Böyle söyleyince ne kadar basit geliyor değil mi? Sanki bu satırları boşa yazıyormuşum gibi geliyor belki. Çok doğal duruyor çünkü yetki ve sorumluluğun bir arada olması ve sanki hep böyle olmuş gibi hissediyorsunuz. Ama emin olun ki değil.

Peki diyelim yetki ve sorumluluk ikilisini birbirinden ayırırsanız neler olur?

Atılan email’ların cc kısımları gerekli gereksiz kişilerle dolup taşar. Çünkü o email’ı atan ve işi yapmakla sorumlu olan kişi, yeterli yetkiyle donatılmamıştır. Bir başkalarının da onayını almak ve sorumluluğu paylaşmak ister. İleride bir sorun olursa, “ben demiştim” demek için yapılır bu hareket. Bazen de tribünlere şov olsun diye. Ama her halükarda bir şirkette işlerin yolunda gitmediğinin en güzel göstergelerinden birisidir.

Yetki vermeden sorumluluk verdiğiniz bir kişi, şirketin günah keçisi olur. Örneğin bir proje yöneticisine yazılımcıların hedef tarihlere uyup uymadığını kontrol etme yetkisini vermezseniz, o projede tarihler tutmadığında hesap soramazsınız. Eğer proje yöneticisi bu yetkiden yoksun haldeyken hesap sormaya kalkarsa da yazılım ekibiniz “sana ne oluyor” demeye başlar ve proje yöneticinizin ismi yıpranır. Büyük ihtimalle de zaten işi başarıyla bitiremez.

Nadiren olsa da bazen sorumluluk vermeden yetki verildiği de olur.

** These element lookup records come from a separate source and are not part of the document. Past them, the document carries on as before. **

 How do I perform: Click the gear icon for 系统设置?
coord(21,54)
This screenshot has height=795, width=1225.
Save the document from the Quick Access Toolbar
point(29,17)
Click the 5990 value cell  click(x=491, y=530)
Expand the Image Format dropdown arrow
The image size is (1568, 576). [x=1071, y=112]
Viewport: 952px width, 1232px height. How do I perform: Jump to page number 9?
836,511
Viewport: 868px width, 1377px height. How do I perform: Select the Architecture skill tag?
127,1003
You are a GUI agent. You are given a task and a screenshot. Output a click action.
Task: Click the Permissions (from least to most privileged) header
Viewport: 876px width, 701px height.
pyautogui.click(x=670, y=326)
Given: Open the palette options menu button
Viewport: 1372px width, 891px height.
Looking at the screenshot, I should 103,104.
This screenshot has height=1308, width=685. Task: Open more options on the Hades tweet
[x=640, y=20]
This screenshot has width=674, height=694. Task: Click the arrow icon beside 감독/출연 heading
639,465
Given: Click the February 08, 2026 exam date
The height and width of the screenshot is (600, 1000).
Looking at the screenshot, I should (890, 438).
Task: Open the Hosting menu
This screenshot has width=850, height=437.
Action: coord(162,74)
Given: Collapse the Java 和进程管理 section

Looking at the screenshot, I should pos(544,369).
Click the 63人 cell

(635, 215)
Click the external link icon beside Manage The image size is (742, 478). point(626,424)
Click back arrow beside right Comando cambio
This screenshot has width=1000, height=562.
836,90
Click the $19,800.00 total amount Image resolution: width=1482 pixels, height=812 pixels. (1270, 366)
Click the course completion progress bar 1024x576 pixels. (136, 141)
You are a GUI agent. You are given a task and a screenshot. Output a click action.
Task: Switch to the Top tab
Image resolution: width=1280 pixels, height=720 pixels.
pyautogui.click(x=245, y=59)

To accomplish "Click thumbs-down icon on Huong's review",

Bazen yöneticiler sadece ortalıkta gezinirler ve insanlara hesap sorarlar. Bu iş neden bitmedi, neden zamanında bayrak kaldırılmadı gibi. Bu kişilerin ne yaptıkları şirketlerde merak konusudur. Ne yapar ne eder bilinmez bu insanlar. Hatta belki o şirketteki en uzun süredir çalışan kişiler bunlar dahi olabilir. Bir nevi demirbaş gibidir, şirket onların üzerine inşa edilmiştir. Bu gibi kişiler kontrolsüz bir yetki sahibi olabilirler. Bu durumlarda da çok büyük sorunlar çıkar. Otoritenin kötüye kullanılması, gereksiz yüksek tansiyonların yaşanması tipik sonuçlarıdır.

Bu önemli ve yararlı bir yönetim ilkesidir çünkü çalışanlara yeterli yetki verilmezse, görevlerini verimlilikle yerine getiremezler ve bu da örgütsel hedefin gerçekleştirilmesini engeller. Bazen yönetim ve çalışanlar arasındaki ilişki de uygun otorite delegasyonu tarafından kötü şekilde etkilenir.

Yetki ve sorumluluğu aynı anda, gerekli dozda vermenin olumlu etkileri:

  • Yetki kötüye kullanımı olmaz.
  • İşi etkin ve verimli bir şekilde tamamlamaya yardımcı olur.
  • Bireyler sorumlu tutulabilir.
  • Kurumsal hedeflerin sistematik ve etkin bir şekilde gerçekleştirilmesi.

Bu ilkenin ihlal edilmesinin sonuçları:

  • Otoritenin kötüye kullanılması.
  • Sorumluluk etkili bir şekilde yerine getirilemez.
  • Hiç kimse sorumlu tutulamaz.
  • Yönetim ve çalışanlar arasındaki çatışmalar.

Eğer siz de ekibinizde birilerinin başarı ve başarısızlığın sorumluluğunu taşımasını istiyorsanız, bu ilkeyi kusursuz uygulayın. Bir görevi birisine atarken, o kişinin o işi yaparken hangi yetkilere sahip olması gerektiğini iyice düşünün ve ikisini birden verin.

Eğer o kişi o yetkileri kaldıramayacak seviyede ise, o zaman o işin sorumluluğunu da taşıyamaz demektir. İyisi mi, o zaman siz o işi o kişiye vermeyin.